Why? Well, at the risk of falling headlong into the generalisation trap, because the East End remains a lower demographic area, and it often simply cannot compete with the hot money which is flowing into the premium boroughs such as Kensington & Chelsea. Outside London, in many areas prices even remain below where they were in 2005.


It's a similar story in Australia. There are a few half-baked theories doing the rounds about a 'working from home revolution' and everyone selling up en masse to go and work from a home office in the countryside. Has it happened? Well, as a posh Sydneysider my social circle might not be representative of the nation, but to date I've not met a single person who has done so. 

What I have met are scores and scores of people in my age bracket who have bought medium-density dwellings in the inner/middle and beachside suburbs in Sydney, and plenty who have moved to the inner west to buy houses around Newtown, Stanmore and Erskineville. Immigrants to the country seem to me to be doing the same thing.

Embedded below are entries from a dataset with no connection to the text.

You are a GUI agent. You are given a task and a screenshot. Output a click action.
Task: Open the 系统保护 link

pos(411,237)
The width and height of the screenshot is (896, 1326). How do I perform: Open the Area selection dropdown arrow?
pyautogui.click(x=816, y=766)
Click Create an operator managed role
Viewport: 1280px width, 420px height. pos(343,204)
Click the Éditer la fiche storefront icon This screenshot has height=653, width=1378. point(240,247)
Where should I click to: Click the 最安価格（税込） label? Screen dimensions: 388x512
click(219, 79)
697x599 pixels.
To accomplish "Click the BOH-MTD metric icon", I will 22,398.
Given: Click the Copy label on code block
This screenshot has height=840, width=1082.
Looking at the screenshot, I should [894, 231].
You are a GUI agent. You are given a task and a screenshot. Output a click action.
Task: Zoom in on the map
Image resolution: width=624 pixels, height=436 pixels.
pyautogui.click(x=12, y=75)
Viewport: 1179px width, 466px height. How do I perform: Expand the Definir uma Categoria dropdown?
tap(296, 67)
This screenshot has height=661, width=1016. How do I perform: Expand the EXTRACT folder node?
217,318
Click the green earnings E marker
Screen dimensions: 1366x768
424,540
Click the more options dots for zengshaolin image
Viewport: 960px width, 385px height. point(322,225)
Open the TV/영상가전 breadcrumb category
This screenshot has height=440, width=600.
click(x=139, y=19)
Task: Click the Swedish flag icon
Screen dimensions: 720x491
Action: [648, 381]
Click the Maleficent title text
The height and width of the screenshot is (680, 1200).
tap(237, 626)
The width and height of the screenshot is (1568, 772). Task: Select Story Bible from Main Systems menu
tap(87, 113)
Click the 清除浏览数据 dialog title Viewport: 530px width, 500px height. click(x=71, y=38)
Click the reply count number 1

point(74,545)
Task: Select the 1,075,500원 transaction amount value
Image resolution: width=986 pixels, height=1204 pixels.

Sydney dwellings prices are booming yet the cheapest sector of the Sydney market underperforms.

If you want to seriously outperform in property you need to drill down beyond city-wide prices to this level and identify the demographic trends that are actually playing out, and then find the right property types and locations which match the trends. It's seriously worrying when you see advice out there which suggests that buying any old property as long as it generates a positive cash-flow will do ("no viewing required!"), particularly in remote locations and distant outer suburbs. Terrifying, in fact.

Be smarter than that and recognise the primacy of the individual.